By Gail Swainson
Toronto Star Metro Hall Bureau
Promises made last year by North York Mayor Mel Lastman that $73 million would be raised in development fees to build the Sheppard subway are as much as $62 million too high, a Metro report says.
“It sure isn’t the $73 million that some salesman said we were going to get,” Metro Councillor Howard Moscoe told council yesterday.
“Mayor Lastman is very enthusiastic when he’s trying to sell something and the rest of us are left to sweep up afterwards.”
Only $11 million in transit levies, a fee charged to developers who are putting up structures around the Sheppard line, will be raised by 2006 and the most that can be raised when the area along Sheppard is fully developed is $56 million.
That could take more than 50 years, say Metro staff.
This means taxpayers will be forced to shoulder higher costs than Lastman promised and his staff estimated, Metro council heard.

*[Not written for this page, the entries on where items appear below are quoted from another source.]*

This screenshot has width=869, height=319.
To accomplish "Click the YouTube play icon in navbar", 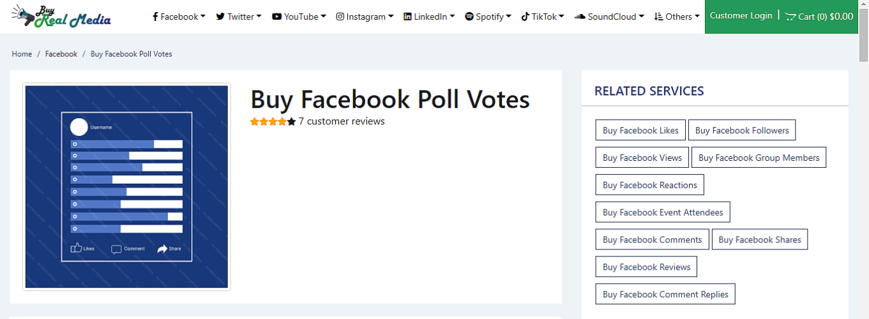I will tap(276, 17).
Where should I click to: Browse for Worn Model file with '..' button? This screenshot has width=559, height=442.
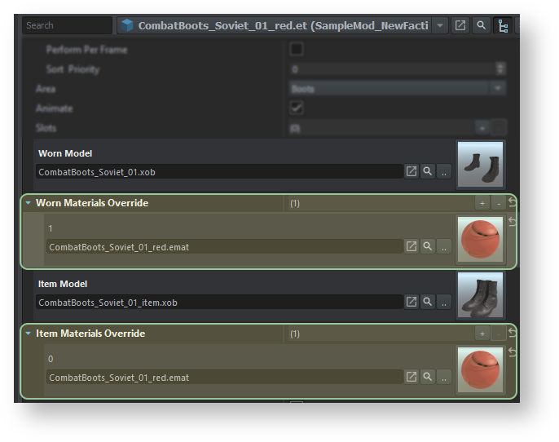pos(443,172)
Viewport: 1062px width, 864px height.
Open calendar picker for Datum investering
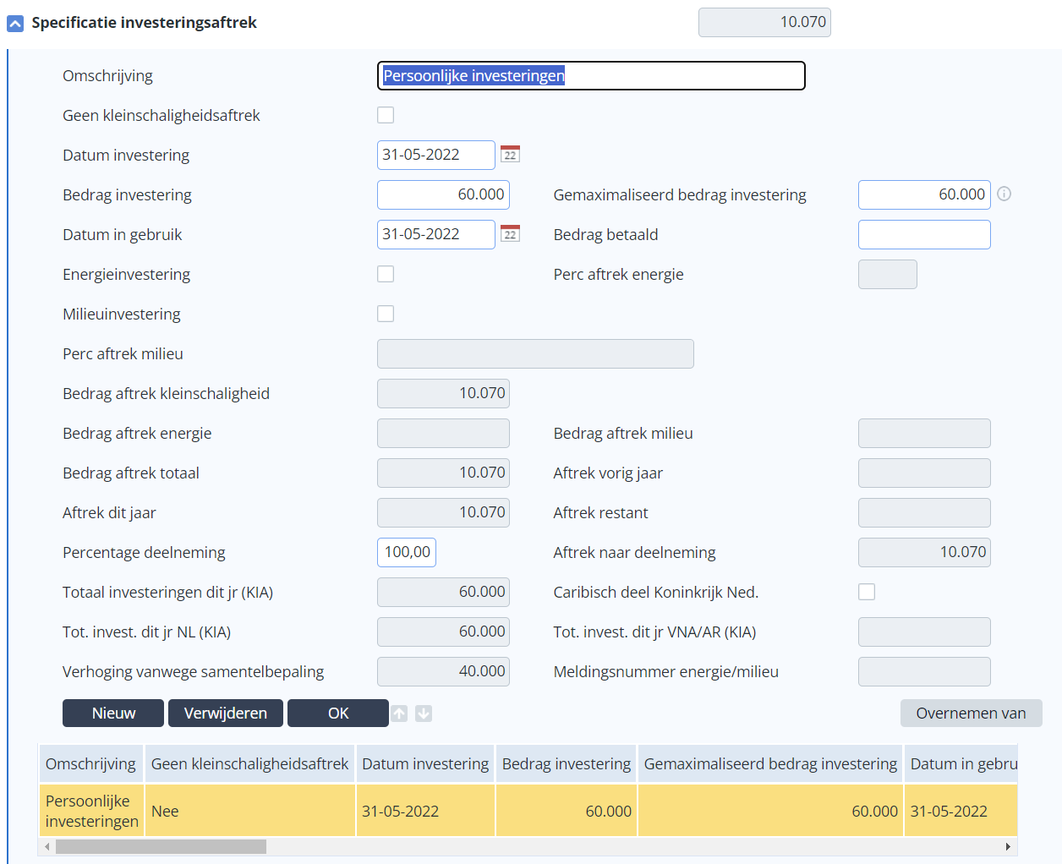[x=510, y=155]
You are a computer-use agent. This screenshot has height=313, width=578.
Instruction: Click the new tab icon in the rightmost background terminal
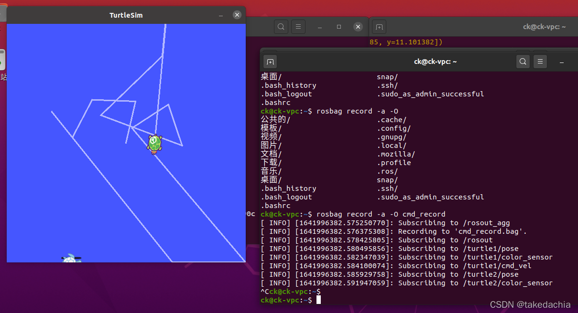coord(379,27)
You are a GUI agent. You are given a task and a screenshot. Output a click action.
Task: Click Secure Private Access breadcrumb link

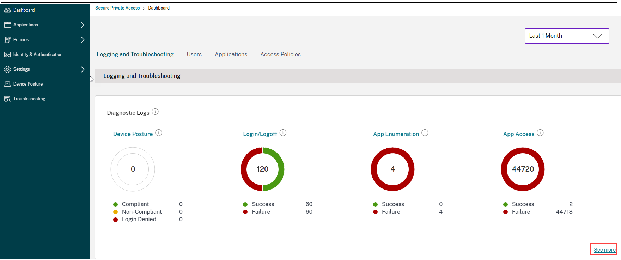(117, 8)
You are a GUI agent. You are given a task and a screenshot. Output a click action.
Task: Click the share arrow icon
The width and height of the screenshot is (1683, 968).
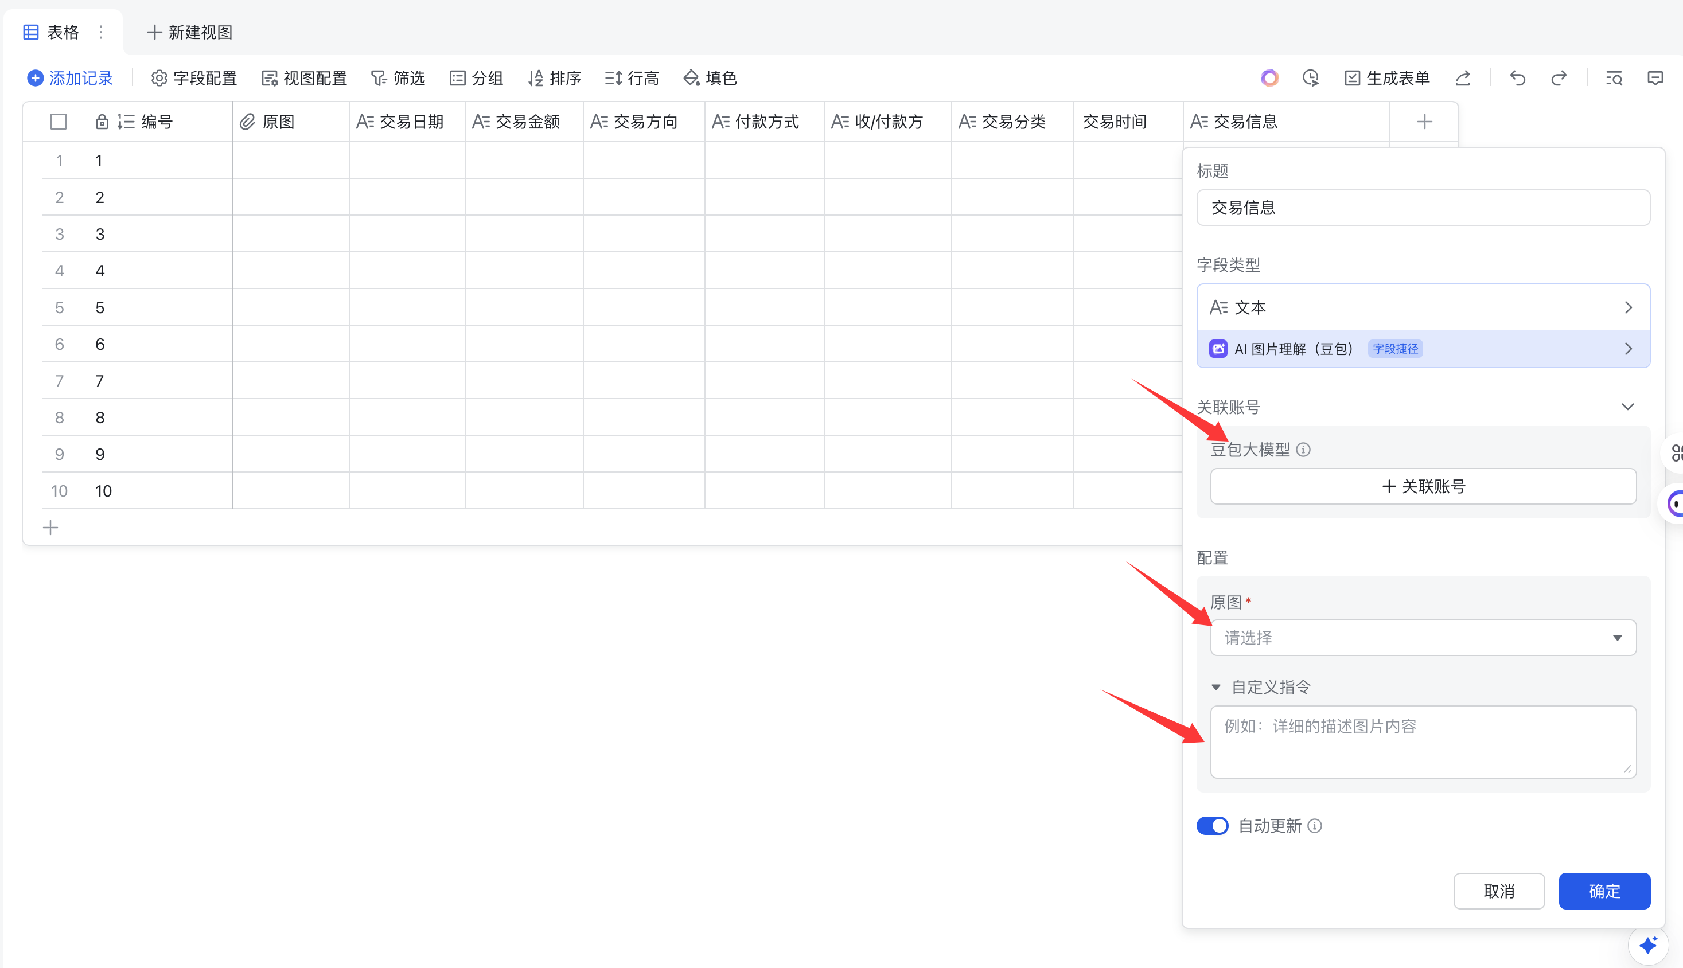1462,78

Metro treasurer Louise Eason says a report from Hemson Consulting Ltd. confirms that about $1 million a year is expected to be raised through the transit levy.
Sheppard will be finished in 2002 and the costs are being debentured over 20 years. Metro finance staff say the impact of the levy will be diminished for every additional year it takes to “build out” the area.
But an angry Lastman called Metro staff figures “crazy, insane.
“Those figures are way wrong, they don’t make any sense,” Lastman said yesterday. “Whatever our staff said, I stand behind.”
North York’s director of corporate finance, Joe Farag, agreed, saying that Metro staff adopted a “very conservative” stance when dealing with the development potential along Sheppard Ave.
Eason said North York figures are predicted on the future pace of development along Sheppard, mirroring that of the building boom of the late 1980s.
Last year, Eason called Lastman’s projections “very aggressive to the point of being risky.”
Yesterday, Metro council issued about $2.6 million in transit levy exemptions to developers who submitted applications before a scheduled deadline.
A move by Metro Councillor Norm Gardner to waive a further $15 million in fees was defeated. The move was supported by Metro Councillor Brian Ashton and Scarborough Mayor Frank Faubert.
Gardner said he is not surprised that taxpayers have been left holding the bag for the promised development fees.
“I never had confidence that development dollars would ever pay that kind of money for the subway,” he said.